**EXERCISE INSTRUCTIONS:**
Format the material from the line containing "883x311 pixels. Task: Sort" through the last line, inclusive, as a JSON list of strings with one string per line. Omit blank lines and leave out the pictures.

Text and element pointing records
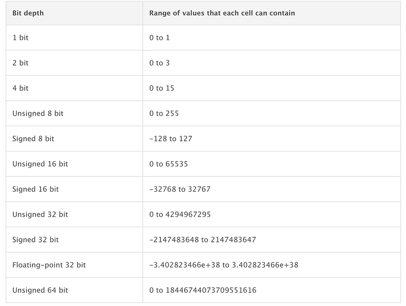Click the "0 to 18446744073709551616" value
406x306 pixels.
pos(202,290)
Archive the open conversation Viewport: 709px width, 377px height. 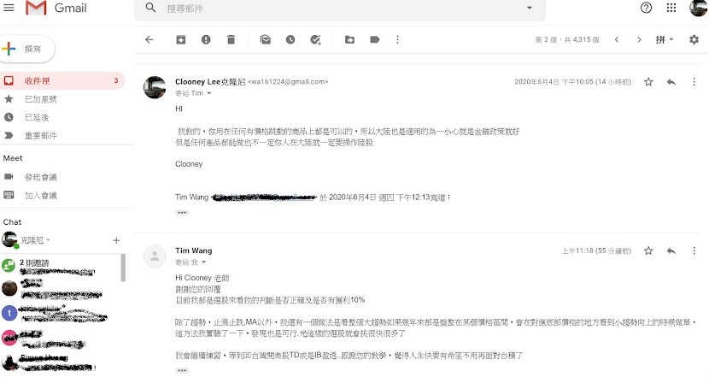point(180,40)
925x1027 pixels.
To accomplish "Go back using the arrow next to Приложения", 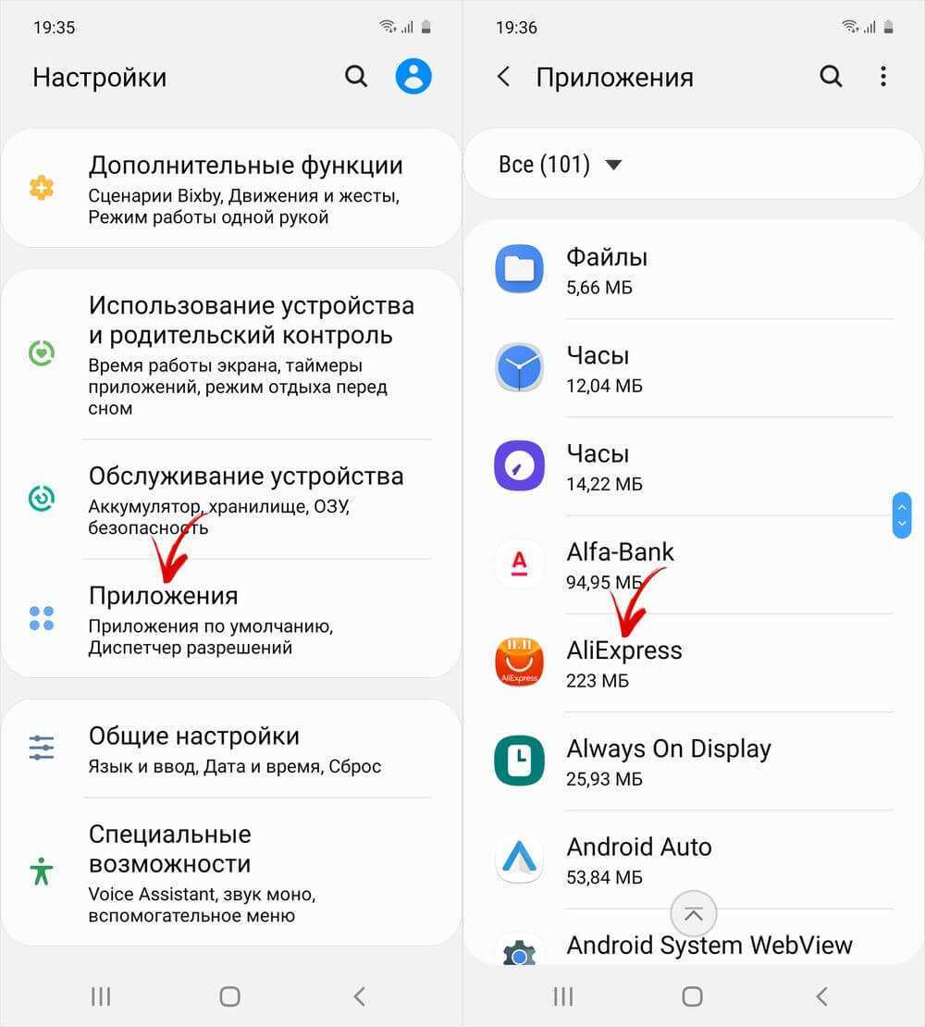I will pyautogui.click(x=503, y=77).

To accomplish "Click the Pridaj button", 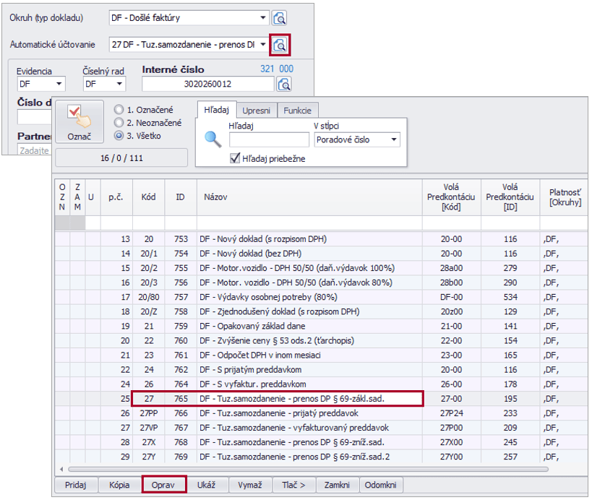I will 76,485.
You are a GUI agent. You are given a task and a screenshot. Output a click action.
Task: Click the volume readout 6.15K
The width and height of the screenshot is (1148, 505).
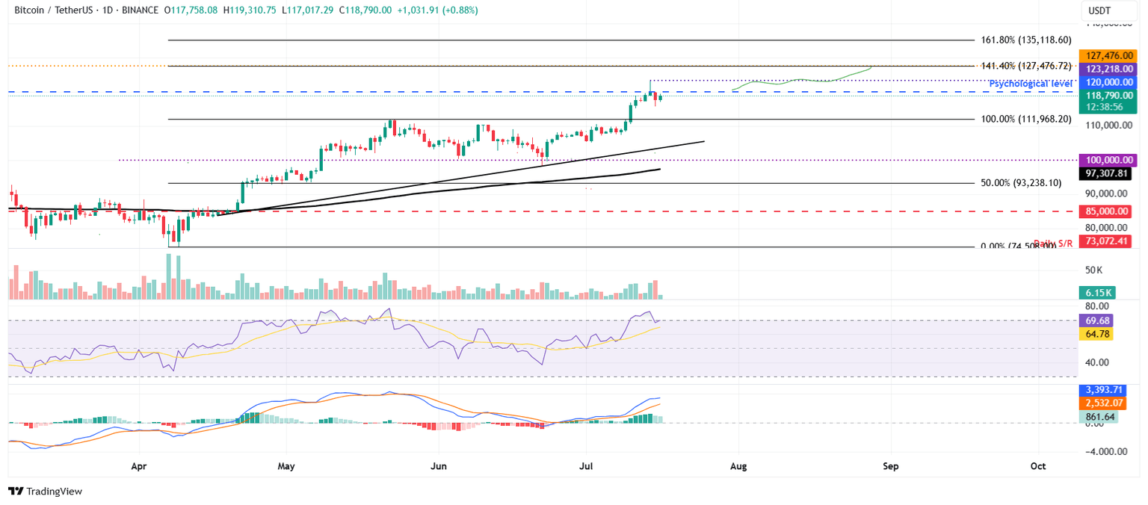[1096, 293]
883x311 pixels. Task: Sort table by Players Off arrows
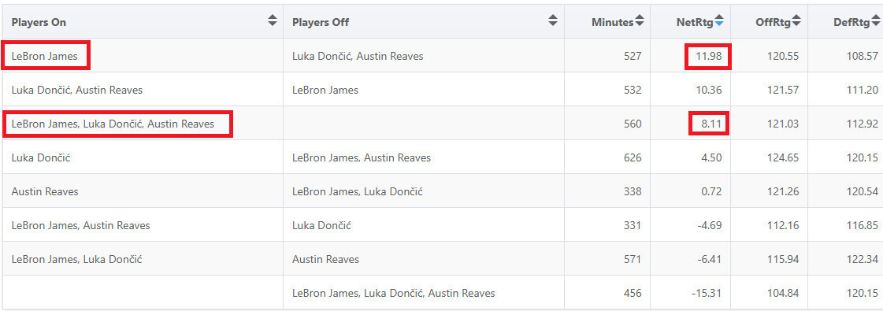(553, 20)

**TASK SOLUTION:**
[
  "883x311 pixels. Task: Sort table by Players Off arrows",
  "(553, 20)"
]